Timothy L. McMurtry: It was DALU 19806. I was a union steward. And there was committees within the union. What they did for the community was the community where we worked at we had like neighborhood Christmas parties. We had coat drives. When I say neighborhood Christmas party we'd have kids from the neighborhood come to the union hall and a Christmas party.

Boys got gifts, girls got gifts and candy and stuff, little food, you know. 00:14:00Just stuff like that to kind of endear us to the neighborhood as opposed to ostracize us from the neighborhood. And that was pretty much a lot of the neighborhood involvement. We participated in a thing called Laborfest.

On Labor Day all the unions would get together and have an activity. As other unions did community things. There wasn't no stuff like we got now where you go out and build houses and stuff. It was just that your union would show up and deliver stuff to various little organizations in the community. Just little things like that.

Jameel Russell: Did more African-Americans specifically come over to the union 00:15:00when the plants closed down and all those jobs were taken away from them? Did they come to the union and basically have a say about what was going on?

Timothy L. McMurtry: No.

Jameel Russell: No? Why not? Why do you think?

Timothy L. McMurtry: Well --

-- generally speaking the union had two functions. One function was to make sure that the work rules were observed and utilized by the company. The other function of the union was to not let a whole bunch of knuck heads that did not know how to demonstrate that they wanted and needed jobs to lose those jobs.

00:16:00

And people got shortsighted. They could always see somebody who they felt should not be there be served by the union more than they could see the union making sure that the work rules was enforced by the company. And so then, therefore, they became like I wouldn't say ostracized, they just didn't see a need for the union.

Much like today. People don't understand what happened to really make unions necessary. What made unions necessary was the fact that you had never in the 00:17:00history of mankind where you had a benevolent employer. Even this guy with this credit cards billing company with his under 40 employees that was in the news recently talking about, hey, I'm going to take a make everybody make at least $70,000 a year.

Okay, you say, hey, that's a benevolent employer. Nah, because it's a shrewd business plan.
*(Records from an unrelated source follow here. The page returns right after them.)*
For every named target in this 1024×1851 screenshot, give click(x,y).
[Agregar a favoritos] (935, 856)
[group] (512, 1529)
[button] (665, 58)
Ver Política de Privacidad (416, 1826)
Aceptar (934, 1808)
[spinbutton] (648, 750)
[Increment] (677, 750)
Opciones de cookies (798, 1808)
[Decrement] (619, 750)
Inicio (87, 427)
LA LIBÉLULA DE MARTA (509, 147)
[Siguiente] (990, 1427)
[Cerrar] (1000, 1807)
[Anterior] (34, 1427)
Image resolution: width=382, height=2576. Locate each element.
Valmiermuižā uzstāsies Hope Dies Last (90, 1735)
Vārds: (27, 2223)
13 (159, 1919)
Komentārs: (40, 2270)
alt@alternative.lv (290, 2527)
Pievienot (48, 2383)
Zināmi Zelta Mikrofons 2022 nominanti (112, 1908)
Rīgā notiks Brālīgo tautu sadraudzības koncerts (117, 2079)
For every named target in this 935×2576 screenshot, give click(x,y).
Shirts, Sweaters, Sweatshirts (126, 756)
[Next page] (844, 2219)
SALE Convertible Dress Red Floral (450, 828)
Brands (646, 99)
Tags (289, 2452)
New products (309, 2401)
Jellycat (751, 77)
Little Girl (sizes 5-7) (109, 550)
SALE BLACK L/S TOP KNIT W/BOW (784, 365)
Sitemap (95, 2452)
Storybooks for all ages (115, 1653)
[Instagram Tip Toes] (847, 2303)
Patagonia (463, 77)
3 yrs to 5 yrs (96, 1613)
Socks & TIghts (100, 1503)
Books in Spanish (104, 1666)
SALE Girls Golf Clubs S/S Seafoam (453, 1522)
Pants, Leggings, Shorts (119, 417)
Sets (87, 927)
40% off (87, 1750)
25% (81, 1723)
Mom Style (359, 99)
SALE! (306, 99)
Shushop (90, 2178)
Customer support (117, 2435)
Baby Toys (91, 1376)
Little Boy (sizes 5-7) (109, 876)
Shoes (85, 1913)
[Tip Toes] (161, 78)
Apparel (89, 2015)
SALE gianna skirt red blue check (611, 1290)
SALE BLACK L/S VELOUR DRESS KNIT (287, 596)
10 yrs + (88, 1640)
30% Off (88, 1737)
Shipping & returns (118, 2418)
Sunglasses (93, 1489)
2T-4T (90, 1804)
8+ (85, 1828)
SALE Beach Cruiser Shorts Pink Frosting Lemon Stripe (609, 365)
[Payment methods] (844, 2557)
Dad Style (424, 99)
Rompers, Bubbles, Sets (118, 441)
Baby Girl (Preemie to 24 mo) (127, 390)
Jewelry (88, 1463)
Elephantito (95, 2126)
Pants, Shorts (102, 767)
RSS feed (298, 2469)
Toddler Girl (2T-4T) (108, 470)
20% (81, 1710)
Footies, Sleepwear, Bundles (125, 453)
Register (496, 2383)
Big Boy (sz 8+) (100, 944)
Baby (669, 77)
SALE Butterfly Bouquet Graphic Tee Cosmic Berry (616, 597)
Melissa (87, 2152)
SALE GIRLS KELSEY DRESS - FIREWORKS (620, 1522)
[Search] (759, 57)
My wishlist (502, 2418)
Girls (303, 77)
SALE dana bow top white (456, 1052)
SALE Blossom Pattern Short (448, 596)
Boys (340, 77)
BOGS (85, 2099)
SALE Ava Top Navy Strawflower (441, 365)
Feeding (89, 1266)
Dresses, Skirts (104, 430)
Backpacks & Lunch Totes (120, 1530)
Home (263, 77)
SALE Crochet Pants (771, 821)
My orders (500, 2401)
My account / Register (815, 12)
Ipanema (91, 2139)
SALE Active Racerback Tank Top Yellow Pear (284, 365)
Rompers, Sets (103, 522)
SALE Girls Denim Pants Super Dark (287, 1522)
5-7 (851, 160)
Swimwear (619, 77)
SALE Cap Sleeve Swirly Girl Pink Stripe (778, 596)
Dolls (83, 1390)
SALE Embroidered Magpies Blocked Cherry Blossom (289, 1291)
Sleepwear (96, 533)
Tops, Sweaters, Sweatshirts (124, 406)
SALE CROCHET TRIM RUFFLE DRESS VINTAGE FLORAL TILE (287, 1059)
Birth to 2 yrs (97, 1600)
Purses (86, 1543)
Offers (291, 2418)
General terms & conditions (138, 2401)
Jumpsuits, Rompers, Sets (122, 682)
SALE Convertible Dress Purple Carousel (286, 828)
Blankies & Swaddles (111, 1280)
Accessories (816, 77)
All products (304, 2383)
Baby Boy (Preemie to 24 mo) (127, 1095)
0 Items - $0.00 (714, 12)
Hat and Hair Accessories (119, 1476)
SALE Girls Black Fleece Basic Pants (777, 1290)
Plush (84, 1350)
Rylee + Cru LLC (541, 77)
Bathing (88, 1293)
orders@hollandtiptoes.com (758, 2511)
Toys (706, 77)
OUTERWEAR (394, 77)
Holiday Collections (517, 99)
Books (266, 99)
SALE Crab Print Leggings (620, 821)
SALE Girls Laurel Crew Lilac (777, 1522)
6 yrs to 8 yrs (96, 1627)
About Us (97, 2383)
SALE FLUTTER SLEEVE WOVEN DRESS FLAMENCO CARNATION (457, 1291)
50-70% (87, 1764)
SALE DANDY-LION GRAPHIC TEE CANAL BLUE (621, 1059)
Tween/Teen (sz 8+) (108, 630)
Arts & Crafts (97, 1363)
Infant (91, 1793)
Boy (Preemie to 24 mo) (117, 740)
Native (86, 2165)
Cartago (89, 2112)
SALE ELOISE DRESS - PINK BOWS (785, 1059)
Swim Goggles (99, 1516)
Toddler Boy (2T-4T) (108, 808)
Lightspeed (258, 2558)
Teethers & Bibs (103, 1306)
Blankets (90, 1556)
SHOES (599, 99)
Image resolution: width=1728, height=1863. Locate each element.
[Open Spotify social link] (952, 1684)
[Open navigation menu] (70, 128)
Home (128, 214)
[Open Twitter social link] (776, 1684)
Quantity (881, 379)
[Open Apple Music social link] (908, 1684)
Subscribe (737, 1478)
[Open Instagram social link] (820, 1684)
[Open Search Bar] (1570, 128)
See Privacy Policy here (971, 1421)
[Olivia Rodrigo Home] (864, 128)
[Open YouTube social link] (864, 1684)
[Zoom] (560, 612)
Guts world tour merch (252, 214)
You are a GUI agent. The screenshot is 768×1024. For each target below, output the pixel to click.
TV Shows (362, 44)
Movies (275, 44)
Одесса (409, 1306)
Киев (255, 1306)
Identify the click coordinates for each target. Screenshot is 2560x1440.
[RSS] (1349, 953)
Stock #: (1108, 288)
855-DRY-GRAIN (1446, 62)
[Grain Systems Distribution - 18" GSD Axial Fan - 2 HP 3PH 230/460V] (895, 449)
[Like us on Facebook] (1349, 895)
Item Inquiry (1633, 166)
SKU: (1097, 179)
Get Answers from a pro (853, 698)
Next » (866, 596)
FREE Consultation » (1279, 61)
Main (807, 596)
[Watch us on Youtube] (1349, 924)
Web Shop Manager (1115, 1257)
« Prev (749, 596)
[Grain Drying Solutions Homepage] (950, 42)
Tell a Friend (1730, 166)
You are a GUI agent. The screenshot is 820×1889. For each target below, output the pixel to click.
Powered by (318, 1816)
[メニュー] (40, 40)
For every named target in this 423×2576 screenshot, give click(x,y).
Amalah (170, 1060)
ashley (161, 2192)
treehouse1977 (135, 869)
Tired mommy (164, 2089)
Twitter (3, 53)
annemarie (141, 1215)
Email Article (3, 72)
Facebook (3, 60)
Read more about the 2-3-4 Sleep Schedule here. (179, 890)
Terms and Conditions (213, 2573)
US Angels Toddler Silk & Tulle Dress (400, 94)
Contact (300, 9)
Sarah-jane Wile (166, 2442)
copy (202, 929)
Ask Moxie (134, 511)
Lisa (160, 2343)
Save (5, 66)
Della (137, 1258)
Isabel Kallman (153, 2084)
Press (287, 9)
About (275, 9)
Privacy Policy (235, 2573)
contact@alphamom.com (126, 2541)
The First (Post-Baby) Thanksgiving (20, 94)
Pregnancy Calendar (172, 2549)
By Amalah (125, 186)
You endear the people to you, you have them forever, and hopefully they'll give you three or four times production than they was giving 00:18:00you prior to doing that. But even there I'd imagine there are some instances where people think that their rights are being violated, and there's a need for somebody to step up and say it.

Like you say, hey man, I'm going to go and me and the boss we cool. So I'm going to go talk to the boss and try to get more money. Ten of you are all doing the same job for the same money. Is it cool that you can go and ask the boss for more money because if he says, yeah, I'll give you more money, I'm going to take some money from three other people that you're working with to make up for the money that I'm giving you.

But you ten are still doing the same job that used to be for the same money. 00:19:00Now, what kind of animosity does that create? Neither way to even out and just make it a level playing field for all of you all. So rather than that one guy getting more money and three people more money I'll give all of you a little bit more money. These unions they came about because if you think back to the days of Ford Motor Company.

Think back to the days of Carnegie Steel when they had six and seven year olds working in factories. They'd work eight hours a day and their parents would work 16 hours a day. And you try to get away to even the playing field, and 00:20:00that's what the job of unions is supposed to be. Depending which side of the playing line field you was on it was either good for you or a detriment to you.

If you was on the side where you have to give up something for the betterment of the whole you was against it. If you was on the side where, hey, all of us together we can achieve more as a group than as an individual then you was for it. But it was never a question about the need for it. There's always a need for it. Just as you know to stop people from money grubbing. You did not not want the person you was working for to make money because you wanted the job.

In order for you to have a job, they had to make money. In order to make money 00:21:00you wanted to be able to do the things that you work for and the money you made at the same time. And so you had to, you know, drift to a union. Like now the amount of union participation is at pretty much an all time low because you've got things like right to work, and everybody thinks that that's cool.

And everybody thinks that companies have the element. You be in Tennessee and here comes a car company saying, hey, I'm going to come down here and give you all some jobs. Anybody that was working on the farms making subsistence money. I'm going to give you a couple dollars more than minimum wage money. So 00:22:00hallelujah. You be at Wal-Mart you been working 20 years you say, hey look, I can't do nothing with the money I'm making.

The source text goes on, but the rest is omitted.